┌──

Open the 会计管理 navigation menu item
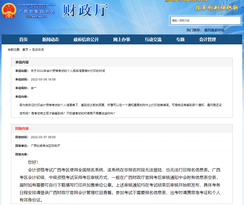244x205 pixels. point(208,39)
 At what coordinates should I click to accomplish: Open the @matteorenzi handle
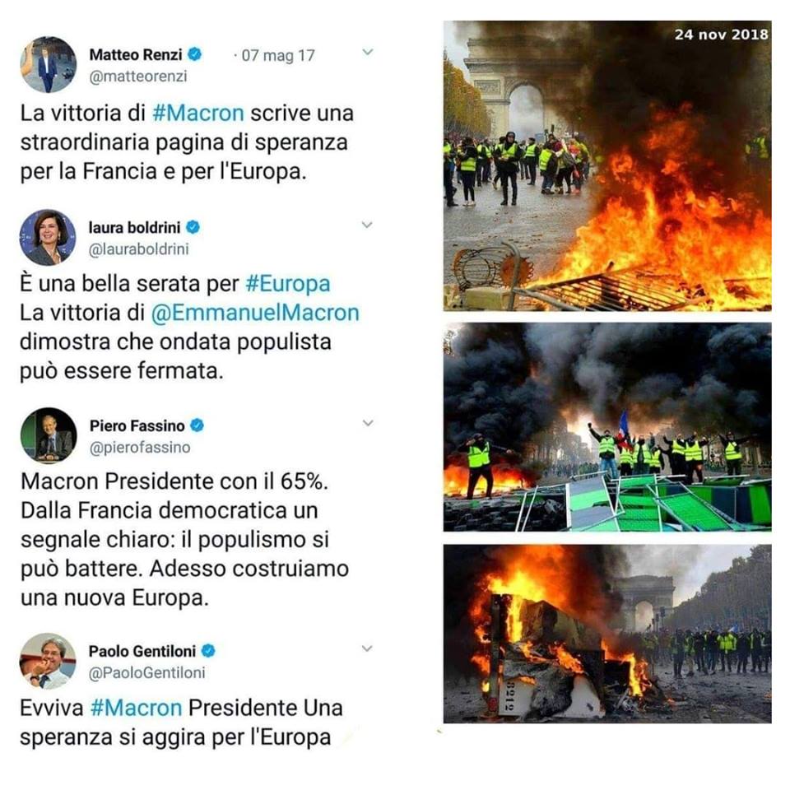click(x=138, y=76)
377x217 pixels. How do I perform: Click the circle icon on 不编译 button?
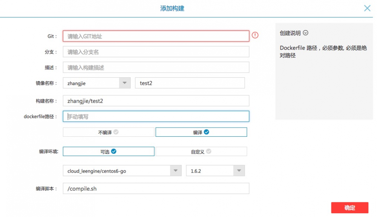click(x=116, y=132)
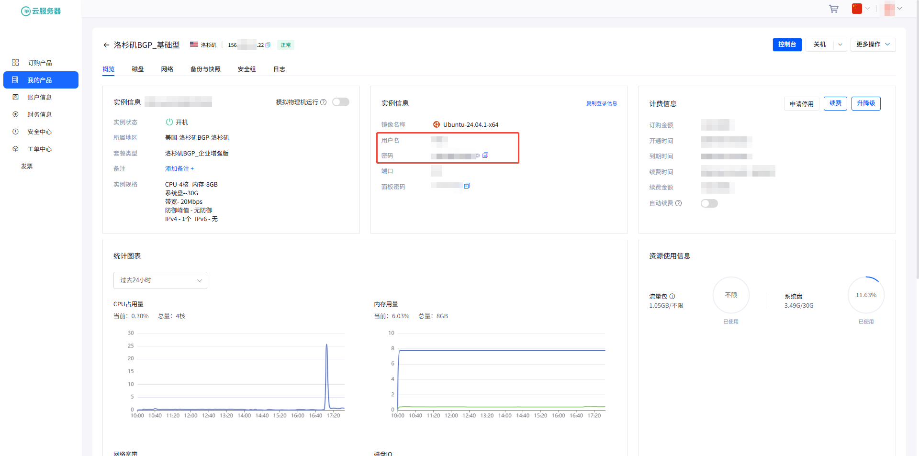The width and height of the screenshot is (919, 456).
Task: Click the copy icon next to 密码
Action: click(485, 156)
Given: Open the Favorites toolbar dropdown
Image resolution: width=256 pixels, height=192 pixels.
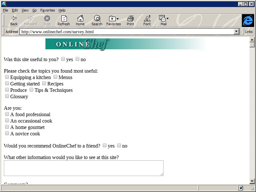Looking at the screenshot, I should [114, 20].
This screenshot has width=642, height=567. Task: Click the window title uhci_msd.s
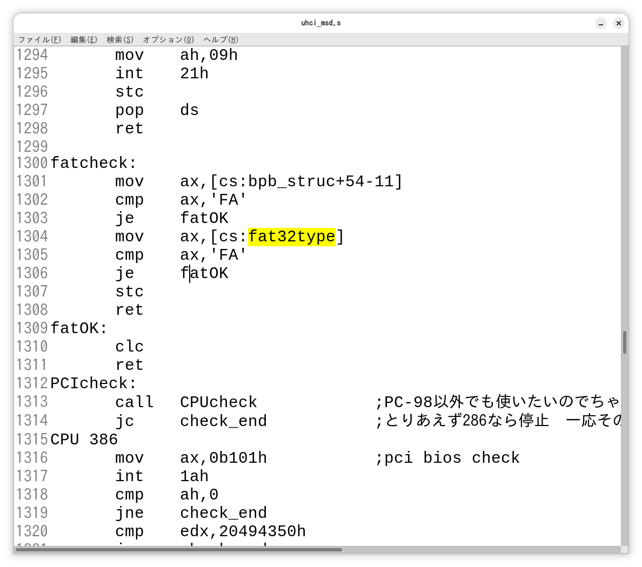point(320,23)
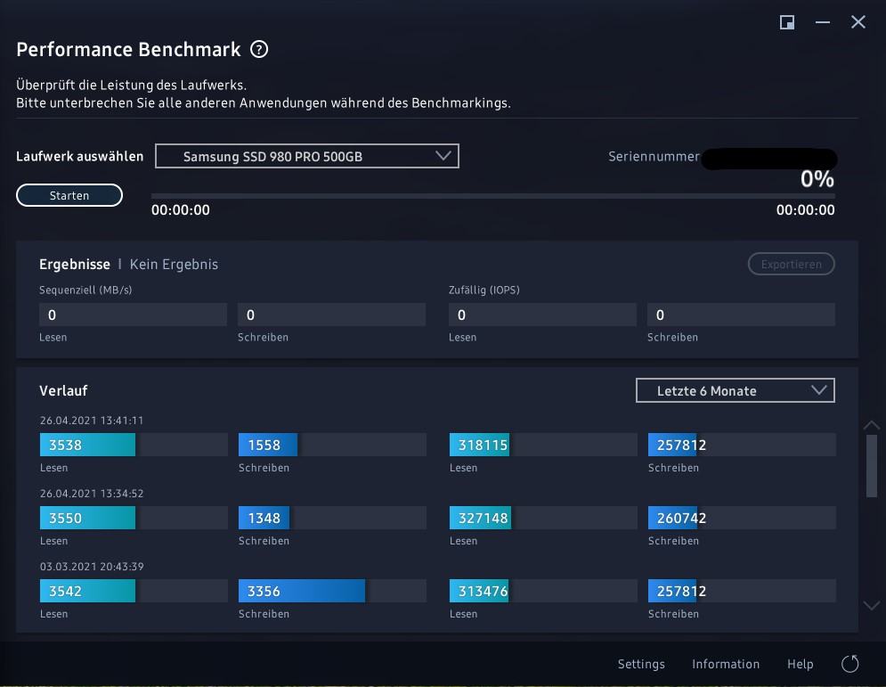886x687 pixels.
Task: Close the Performance Benchmark window
Action: [x=858, y=22]

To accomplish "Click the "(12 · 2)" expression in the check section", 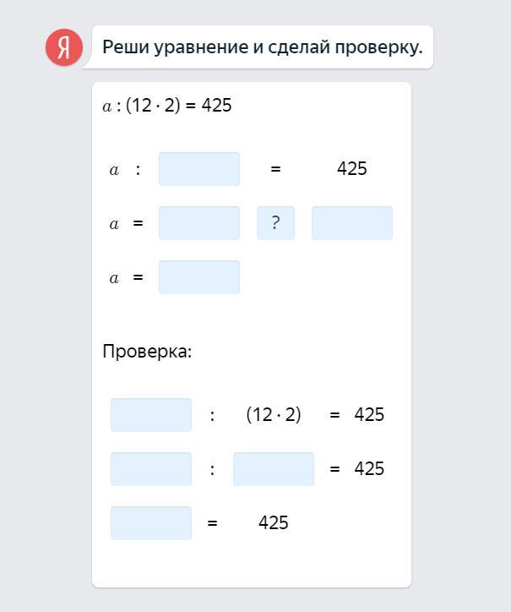I will (x=274, y=415).
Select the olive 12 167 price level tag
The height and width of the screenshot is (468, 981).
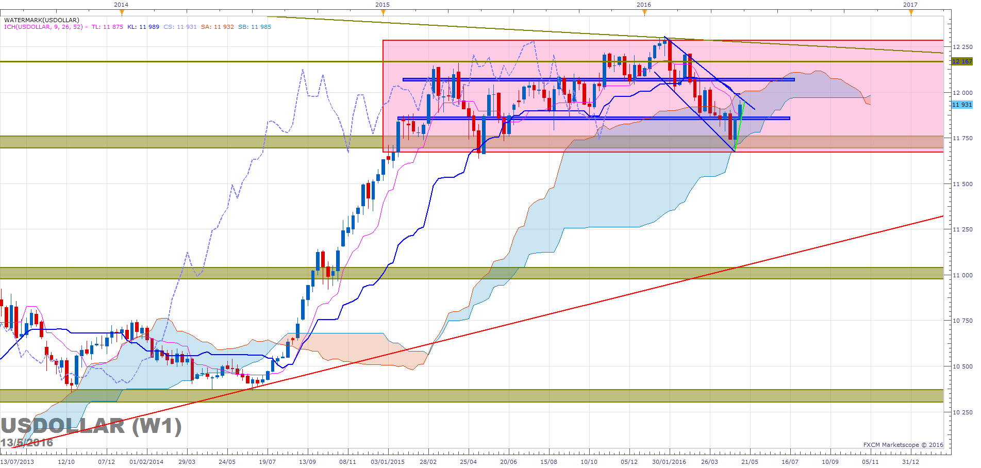click(961, 61)
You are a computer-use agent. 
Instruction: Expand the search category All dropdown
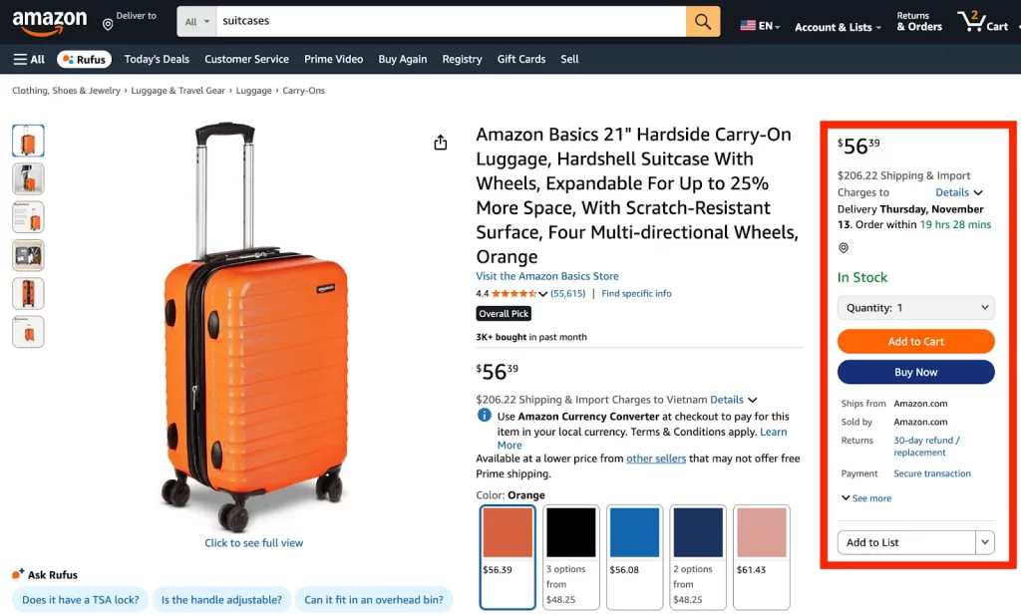[x=197, y=21]
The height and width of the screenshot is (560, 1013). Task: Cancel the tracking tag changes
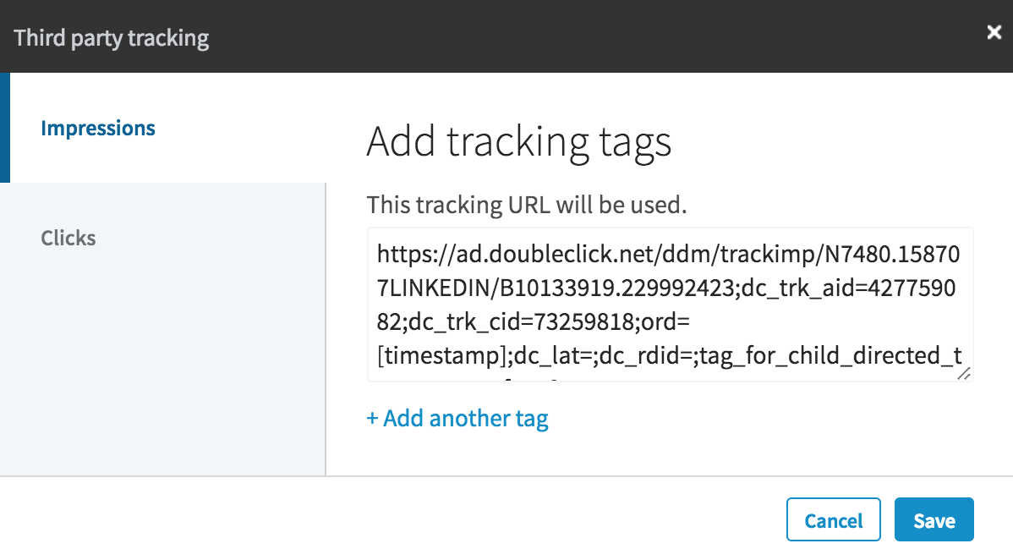click(x=833, y=520)
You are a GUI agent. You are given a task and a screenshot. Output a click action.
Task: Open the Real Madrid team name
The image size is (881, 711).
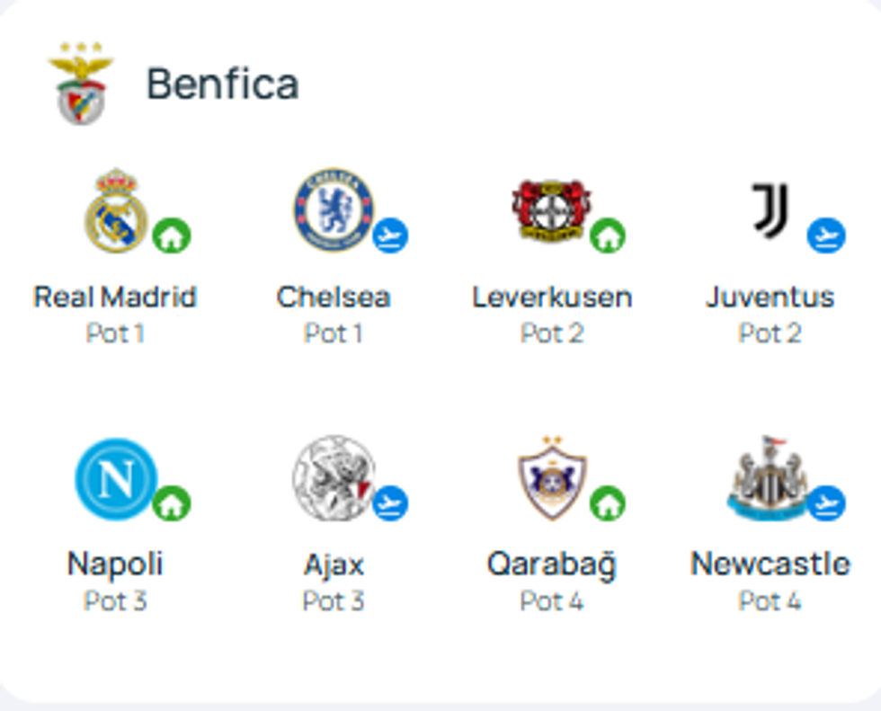tap(115, 297)
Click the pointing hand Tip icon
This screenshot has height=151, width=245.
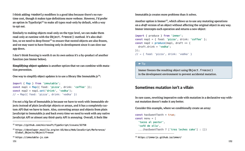point(139,64)
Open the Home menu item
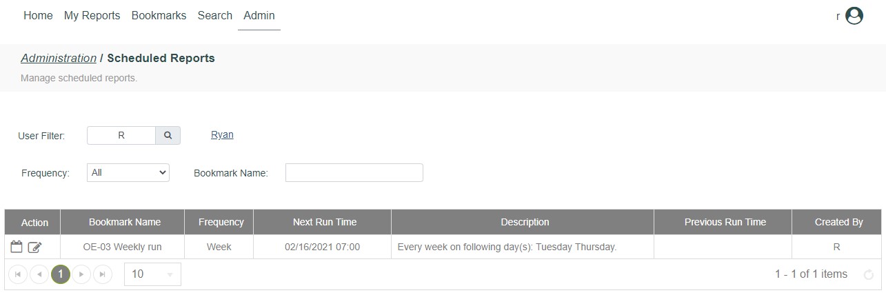This screenshot has height=295, width=886. [x=38, y=15]
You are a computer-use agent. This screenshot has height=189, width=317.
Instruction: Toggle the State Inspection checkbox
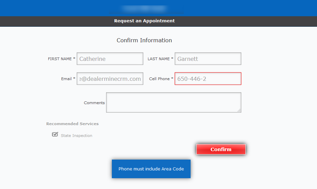coord(55,135)
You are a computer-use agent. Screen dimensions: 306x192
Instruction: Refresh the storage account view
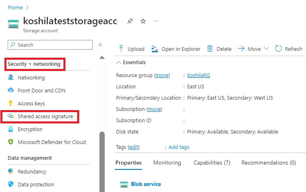(x=289, y=49)
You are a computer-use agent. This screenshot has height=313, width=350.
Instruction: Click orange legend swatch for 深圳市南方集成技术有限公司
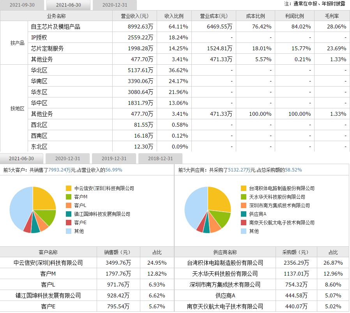pyautogui.click(x=243, y=206)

└──

■ **WHAT NEEDS TO BE DONE**
Leave every picture out, and repeat exactly the lines from the one containing "Select the olive 12 167 price level tag" through the last line of the entries, both ends included.

■ **RESPONSE AREA**
Select the olive 12 167 price level tag
The height and width of the screenshot is (468, 981).
click(961, 61)
You are a computer-use agent. 
Instruction: Expand the search category All dropdown
[x=197, y=21]
The height and width of the screenshot is (560, 1013). Task: Cancel the tracking tag changes
click(x=833, y=520)
You are a GUI agent. You are given a task and a screenshot. Output a click action.
Task: Open the Real Madrid team name
The image size is (881, 711).
tap(115, 297)
Click the pointing hand Tip icon
This screenshot has height=151, width=245.
point(139,64)
Open the Home menu item
This screenshot has height=295, width=886. [x=38, y=15]
You are a computer-use agent. This screenshot has height=189, width=317.
Instruction: Toggle the State Inspection checkbox
coord(55,135)
You are a computer-use agent. Screen dimensions: 306x192
Instruction: Refresh the storage account view
(x=289, y=49)
You are a computer-use agent. This screenshot has height=313, width=350.
Instruction: Click orange legend swatch for 深圳市南方集成技术有限公司
pyautogui.click(x=243, y=206)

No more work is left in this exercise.